Crawling the ActivityPub API
2023-03-19
Tootfinder started as a project when I realized that every Mastodon account has its own RSS feed, so that the posts can be indexed and made searchable.
Over the time, I discovered two types of feeds (RSS and Atom) and the Mastodon API serving the statuses as JSON feed if you know the ID of the user. The same API provides a lookup to get the ID for a given username. The advantage of the JSON feed is that it returns much richer data including cards and information about sensitive content than the RSS feed. The disadvantage is that it returns much more type of posts, so I had to filter out replies and boosts. The API has two other disadvantages: it is proprietary to Mastodon so other fediverse implementations may not work, and the access to the API is at the discretion of the instance, for some of them have blocked the API for public access.
Therefore, as with version 1.7, the crawler uses the Mastodon API and the RSS feeds as fallback.
But there is another way. Mastodon is a Fediverse application and therefore uses the ActivityPub protocol. Every instance has an outbox. The instance can be identified with the user label. As the specs from w3.org say, requests without authorization should respond with all the public posts. If Tootfinder uses the ActivityPub API as first guess, it should create fewer errors on authorization and other applications. We can still keep the current accesses as fallback.
So what is the URL of outbox? It’s outbox.
The complete story is to first query meta-host:
curl https://tooting.ch/.well-known/host-meta
This is an XML file to make things interesting. Don’t even think about adding an accept header to get a JSON response. But it gives you the webfinger URL.
Then query webfinger to get the self link:
https://tooting.ch/.well-known/webfinger?resource=buercher@tooting.ch
This does return us a JSON and a self link like
https://tooting.ch/users/buercher
This sounds rather trivial in my case, but now we did it the right way and have handled possible server and username aliases.

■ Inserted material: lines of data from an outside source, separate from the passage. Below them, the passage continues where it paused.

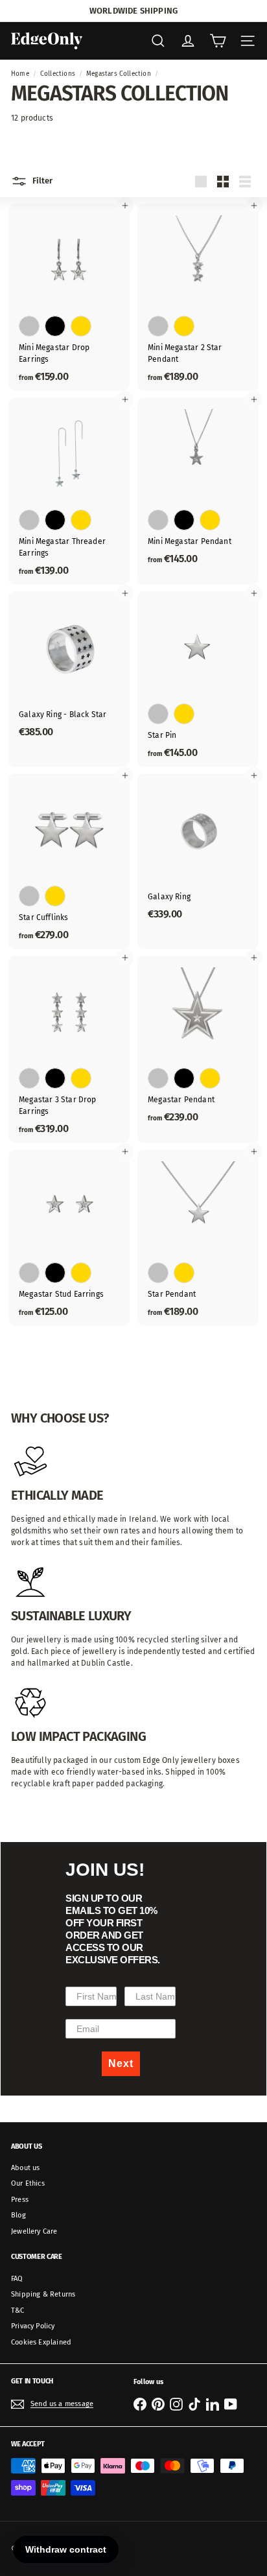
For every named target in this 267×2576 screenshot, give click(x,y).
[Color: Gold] (81, 326)
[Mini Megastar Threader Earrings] (69, 491)
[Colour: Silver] (158, 713)
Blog (18, 2215)
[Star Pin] (198, 679)
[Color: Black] (55, 326)
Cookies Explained (41, 2342)
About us (25, 2168)
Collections (57, 74)
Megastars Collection (118, 74)
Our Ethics (28, 2183)
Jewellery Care (34, 2231)
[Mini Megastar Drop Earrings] (69, 297)
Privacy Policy (33, 2326)
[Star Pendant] (198, 1237)
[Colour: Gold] (184, 713)
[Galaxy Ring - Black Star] (69, 668)
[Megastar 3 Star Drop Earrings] (69, 1049)
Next (121, 2063)
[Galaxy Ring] (198, 851)
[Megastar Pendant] (198, 1043)
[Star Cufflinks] (69, 861)
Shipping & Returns (43, 2294)
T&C (18, 2310)
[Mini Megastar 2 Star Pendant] (198, 297)
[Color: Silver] (29, 326)
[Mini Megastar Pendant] (198, 485)
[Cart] (218, 41)
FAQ (17, 2279)
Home (20, 74)
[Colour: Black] (55, 1078)
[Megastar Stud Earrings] (69, 1237)
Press (20, 2199)
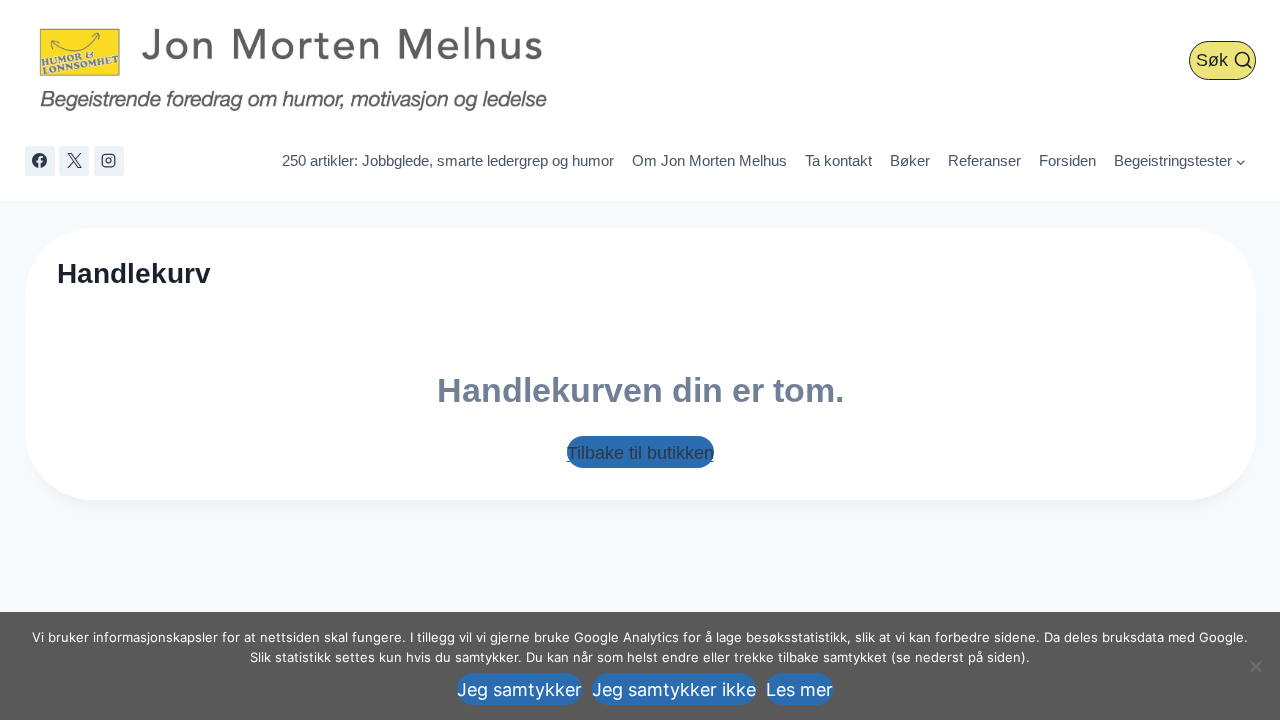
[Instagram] (109, 161)
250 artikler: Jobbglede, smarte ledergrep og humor (448, 160)
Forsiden (1067, 160)
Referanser (984, 160)
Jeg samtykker (519, 689)
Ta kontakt (838, 160)
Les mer (799, 689)
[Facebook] (40, 161)
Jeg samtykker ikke (674, 689)
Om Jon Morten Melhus (709, 160)
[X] (74, 161)
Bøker (910, 160)
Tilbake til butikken (640, 453)
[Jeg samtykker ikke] (1255, 666)
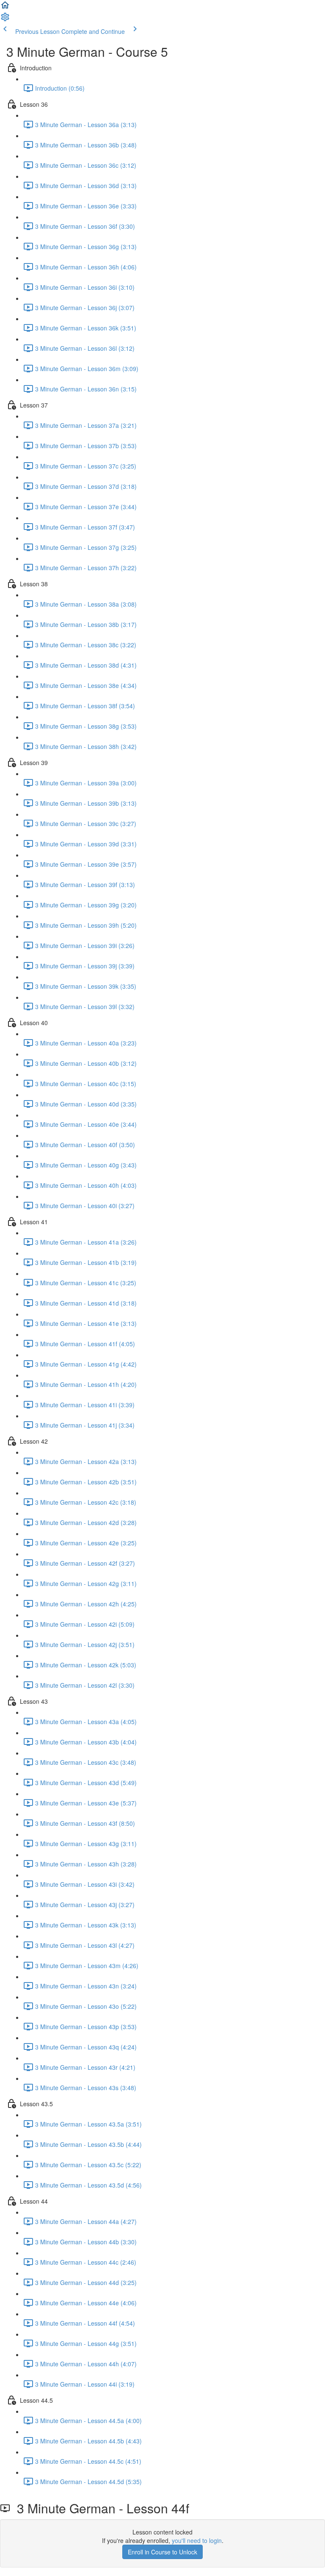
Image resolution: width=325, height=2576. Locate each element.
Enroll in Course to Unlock (162, 2552)
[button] (5, 7)
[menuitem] (5, 19)
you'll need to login (197, 2540)
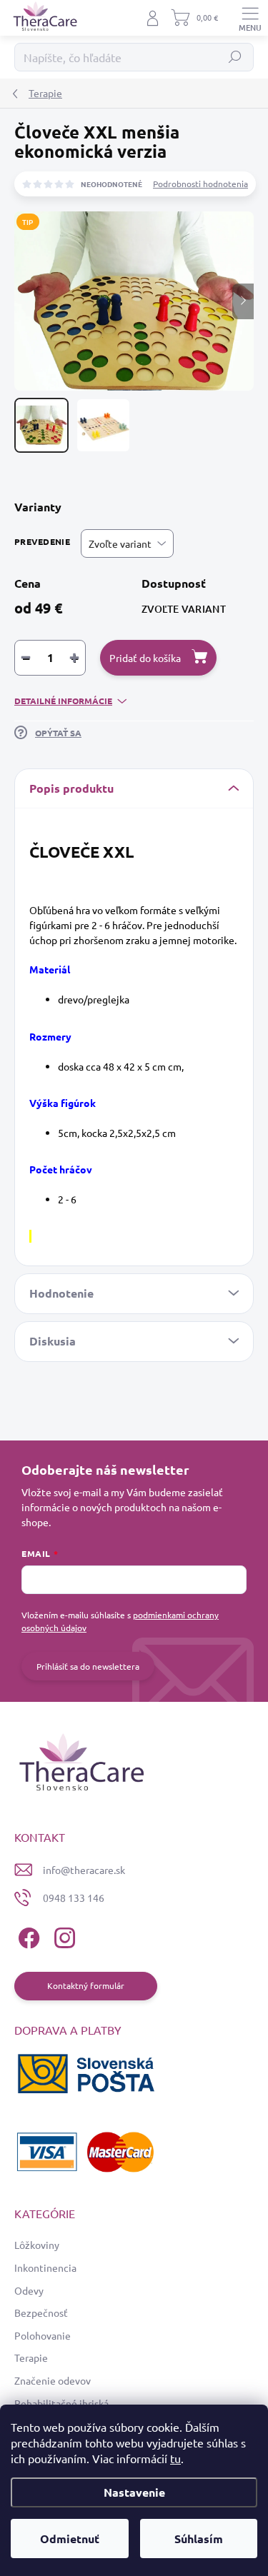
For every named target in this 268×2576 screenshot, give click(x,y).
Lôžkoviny (36, 2244)
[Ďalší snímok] (243, 301)
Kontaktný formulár (85, 1985)
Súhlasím (198, 2538)
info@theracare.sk (84, 1869)
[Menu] (250, 18)
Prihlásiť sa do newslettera (87, 1666)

If I access this URL normally, it gets to the HTML page. To get the profile as JSON, we have to specify that we do only accept JSON.

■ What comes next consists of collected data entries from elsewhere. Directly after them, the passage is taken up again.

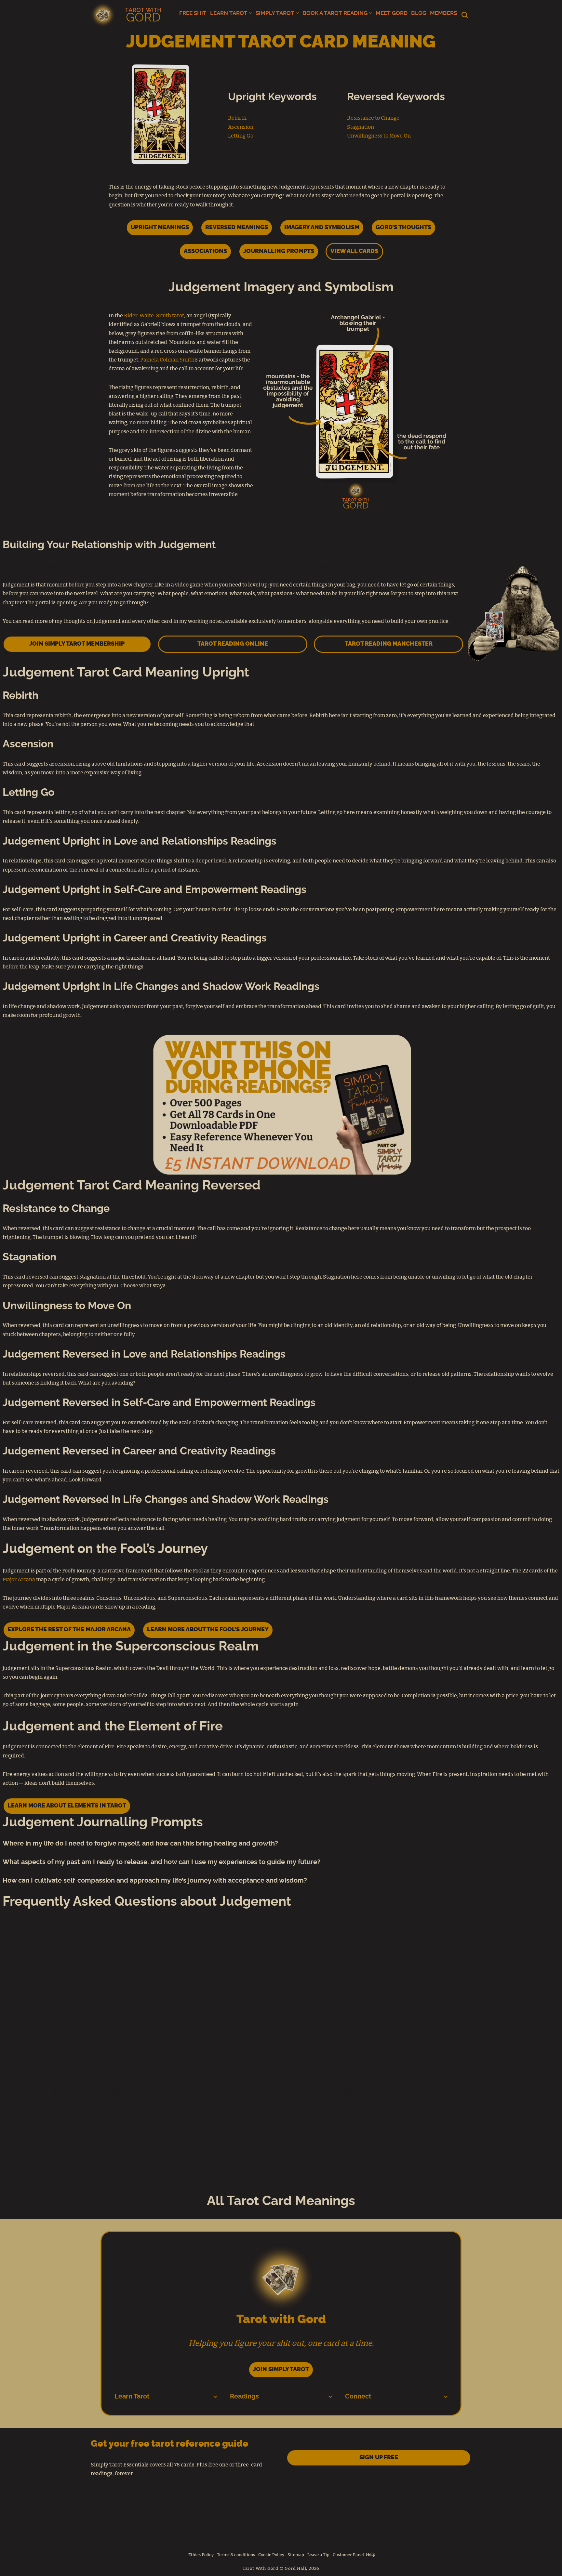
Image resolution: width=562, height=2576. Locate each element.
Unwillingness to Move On (379, 135)
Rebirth (237, 118)
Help (370, 2555)
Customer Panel (348, 2555)
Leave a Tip (318, 2555)
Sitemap (296, 2555)
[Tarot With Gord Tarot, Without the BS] (127, 15)
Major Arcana (19, 1579)
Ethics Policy (201, 2555)
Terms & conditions (236, 2555)
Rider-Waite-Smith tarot (154, 315)
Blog (418, 13)
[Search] (465, 15)
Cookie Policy (271, 2555)
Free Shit (193, 13)
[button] (250, 13)
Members (443, 13)
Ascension (240, 127)
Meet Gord (392, 13)
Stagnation (360, 127)
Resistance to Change (373, 118)
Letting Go (240, 135)
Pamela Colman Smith (167, 359)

curl https://tooting.ch/users/buercher -H "Accept: application/json"
(Sidenote: Don’t ask me why we just don’t have an endpoint like https://tooting.ch/users/buercher/profile or /actor or /account, so we could experiment with a URL in Firefox and read a nicely formatted JSON. Probably the goal is to prevent random programmers like me from accessing the API.)
We need the profile to check if the user still has the magic word and is valid.
The profile also returns the outbox.
curl https://tooting.ch/users/buercher/outbox
returns the link to the first page which is named first
curl https://tooting.ch/users/buercher/outbox?page=true
We actually could go directly to this link with Mastodon, but only first is part of the spec and not page, so an instance might create the URL differently. The pages themselves have then links to next and prev, and, most interesting for us, a collection of posts. We assume however that the URL for the first page is stable.
ActivityPub crawling is implemented in Tootfinder 1.8. Is it better? Unfortunately not.
The Mastodon API delivers several data with the posts the ActivityPub API does not give:
- The ActivityPub feed does not give the avatar. We must get it from the profile.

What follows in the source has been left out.